_Your objective_
Copy the records below exactly as they are written.
Extracted entries below:
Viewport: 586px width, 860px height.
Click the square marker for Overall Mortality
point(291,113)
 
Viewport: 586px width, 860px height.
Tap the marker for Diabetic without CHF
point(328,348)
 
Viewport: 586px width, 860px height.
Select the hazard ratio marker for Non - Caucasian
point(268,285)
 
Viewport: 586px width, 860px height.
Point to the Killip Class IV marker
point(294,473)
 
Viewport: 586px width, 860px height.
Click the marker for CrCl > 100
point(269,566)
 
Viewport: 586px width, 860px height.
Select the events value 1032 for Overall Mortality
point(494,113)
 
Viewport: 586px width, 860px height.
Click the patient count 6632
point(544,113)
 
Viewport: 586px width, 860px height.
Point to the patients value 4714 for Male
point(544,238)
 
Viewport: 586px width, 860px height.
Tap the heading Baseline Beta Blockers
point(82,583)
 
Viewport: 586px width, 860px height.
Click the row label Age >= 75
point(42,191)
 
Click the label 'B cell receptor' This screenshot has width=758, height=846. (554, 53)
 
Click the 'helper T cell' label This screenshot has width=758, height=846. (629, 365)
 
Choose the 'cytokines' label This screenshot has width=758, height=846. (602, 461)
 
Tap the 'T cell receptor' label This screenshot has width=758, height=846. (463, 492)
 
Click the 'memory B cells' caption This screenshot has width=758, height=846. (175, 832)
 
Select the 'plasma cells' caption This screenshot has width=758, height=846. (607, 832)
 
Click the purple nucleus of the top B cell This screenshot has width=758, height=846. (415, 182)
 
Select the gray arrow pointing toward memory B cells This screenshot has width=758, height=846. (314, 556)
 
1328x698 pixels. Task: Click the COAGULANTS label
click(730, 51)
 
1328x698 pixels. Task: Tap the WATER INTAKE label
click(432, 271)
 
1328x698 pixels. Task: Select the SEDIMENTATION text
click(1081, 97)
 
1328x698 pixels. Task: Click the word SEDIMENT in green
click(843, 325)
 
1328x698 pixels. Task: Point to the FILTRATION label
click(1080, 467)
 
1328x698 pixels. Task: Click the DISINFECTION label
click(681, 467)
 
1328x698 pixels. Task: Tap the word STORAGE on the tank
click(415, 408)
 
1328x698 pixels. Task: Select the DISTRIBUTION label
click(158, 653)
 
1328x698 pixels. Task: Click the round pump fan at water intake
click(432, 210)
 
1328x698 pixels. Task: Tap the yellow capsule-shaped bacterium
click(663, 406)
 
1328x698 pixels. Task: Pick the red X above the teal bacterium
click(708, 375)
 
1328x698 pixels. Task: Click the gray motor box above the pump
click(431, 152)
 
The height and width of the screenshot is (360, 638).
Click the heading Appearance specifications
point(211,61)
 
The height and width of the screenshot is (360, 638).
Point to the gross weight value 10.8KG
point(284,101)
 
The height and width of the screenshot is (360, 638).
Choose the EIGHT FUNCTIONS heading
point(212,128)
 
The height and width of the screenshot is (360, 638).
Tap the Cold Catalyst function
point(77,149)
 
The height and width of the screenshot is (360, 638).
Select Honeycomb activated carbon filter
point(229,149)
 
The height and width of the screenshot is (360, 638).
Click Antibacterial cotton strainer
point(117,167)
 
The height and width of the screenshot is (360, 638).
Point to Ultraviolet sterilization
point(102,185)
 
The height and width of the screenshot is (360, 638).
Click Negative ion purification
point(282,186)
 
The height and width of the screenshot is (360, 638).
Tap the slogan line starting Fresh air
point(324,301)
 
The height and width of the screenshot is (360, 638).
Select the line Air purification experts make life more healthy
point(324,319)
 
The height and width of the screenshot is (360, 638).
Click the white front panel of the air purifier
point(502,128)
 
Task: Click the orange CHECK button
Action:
End of Extracted entries.
_The answer_
Viewport: 586px width, 860px height.
Click the square marker for Overall Mortality
point(291,113)
 
Viewport: 586px width, 860px height.
Tap the marker for Diabetic without CHF
point(328,348)
 
Viewport: 586px width, 860px height.
Select the hazard ratio marker for Non - Caucasian
point(268,285)
 
Viewport: 586px width, 860px height.
Point to the Killip Class IV marker
point(294,473)
 
Viewport: 586px width, 860px height.
Click the marker for CrCl > 100
point(269,566)
 
Viewport: 586px width, 860px height.
Select the events value 1032 for Overall Mortality
point(494,113)
 
Viewport: 586px width, 860px height.
Click the patient count 6632
point(544,113)
 
Viewport: 586px width, 860px height.
Point to the patients value 4714 for Male
point(544,238)
 
Viewport: 586px width, 860px height.
Tap the heading Baseline Beta Blockers
point(82,583)
 
Viewport: 586px width, 860px height.
Click the row label Age >= 75
point(42,191)
 
Click the label 'B cell receptor' This screenshot has width=758, height=846. (554, 53)
 
Click the 'helper T cell' label This screenshot has width=758, height=846. (629, 365)
 
Choose the 'cytokines' label This screenshot has width=758, height=846. (602, 461)
 
Tap the 'T cell receptor' label This screenshot has width=758, height=846. (463, 492)
 
Click the 'memory B cells' caption This screenshot has width=758, height=846. (175, 832)
 
Select the 'plasma cells' caption This screenshot has width=758, height=846. (607, 832)
 
Click the purple nucleus of the top B cell This screenshot has width=758, height=846. (415, 182)
 
Select the gray arrow pointing toward memory B cells This screenshot has width=758, height=846. (314, 556)
 
1328x698 pixels. Task: Click the COAGULANTS label
click(730, 51)
 
1328x698 pixels. Task: Tap the WATER INTAKE label
click(432, 271)
 
1328x698 pixels. Task: Select the SEDIMENTATION text
click(1081, 97)
 
1328x698 pixels. Task: Click the word SEDIMENT in green
click(843, 325)
 
1328x698 pixels. Task: Point to the FILTRATION label
click(1080, 467)
 
1328x698 pixels. Task: Click the DISINFECTION label
click(681, 467)
 
1328x698 pixels. Task: Tap the word STORAGE on the tank
click(415, 408)
 
1328x698 pixels. Task: Select the DISTRIBUTION label
click(158, 653)
 
1328x698 pixels. Task: Click the round pump fan at water intake
click(432, 210)
 
1328x698 pixels. Task: Tap the yellow capsule-shaped bacterium
click(663, 406)
 
1328x698 pixels. Task: Pick the red X above the teal bacterium
click(708, 375)
 
1328x698 pixels. Task: Click the gray motor box above the pump
click(431, 152)
 
The height and width of the screenshot is (360, 638).
Click the heading Appearance specifications
point(211,61)
 
The height and width of the screenshot is (360, 638).
Point to the gross weight value 10.8KG
point(284,101)
 
The height and width of the screenshot is (360, 638).
Choose the EIGHT FUNCTIONS heading
point(212,128)
 
The height and width of the screenshot is (360, 638).
Tap the Cold Catalyst function
point(77,149)
 
The height and width of the screenshot is (360, 638).
Select Honeycomb activated carbon filter
point(229,149)
 
The height and width of the screenshot is (360, 638).
Click Antibacterial cotton strainer
point(117,167)
 
The height and width of the screenshot is (360, 638).
Point to Ultraviolet sterilization
point(102,185)
 
The height and width of the screenshot is (360, 638).
Click Negative ion purification
point(282,186)
 
The height and width of the screenshot is (360, 638).
Tap the slogan line starting Fresh air
point(324,301)
 
The height and width of the screenshot is (360, 638).
Select the line Air purification experts make life more healthy
point(324,319)
 
The height and width of the screenshot is (360, 638).
Click the white front panel of the air purifier
point(502,128)
 
Task: Click the orange CHECK button
Action:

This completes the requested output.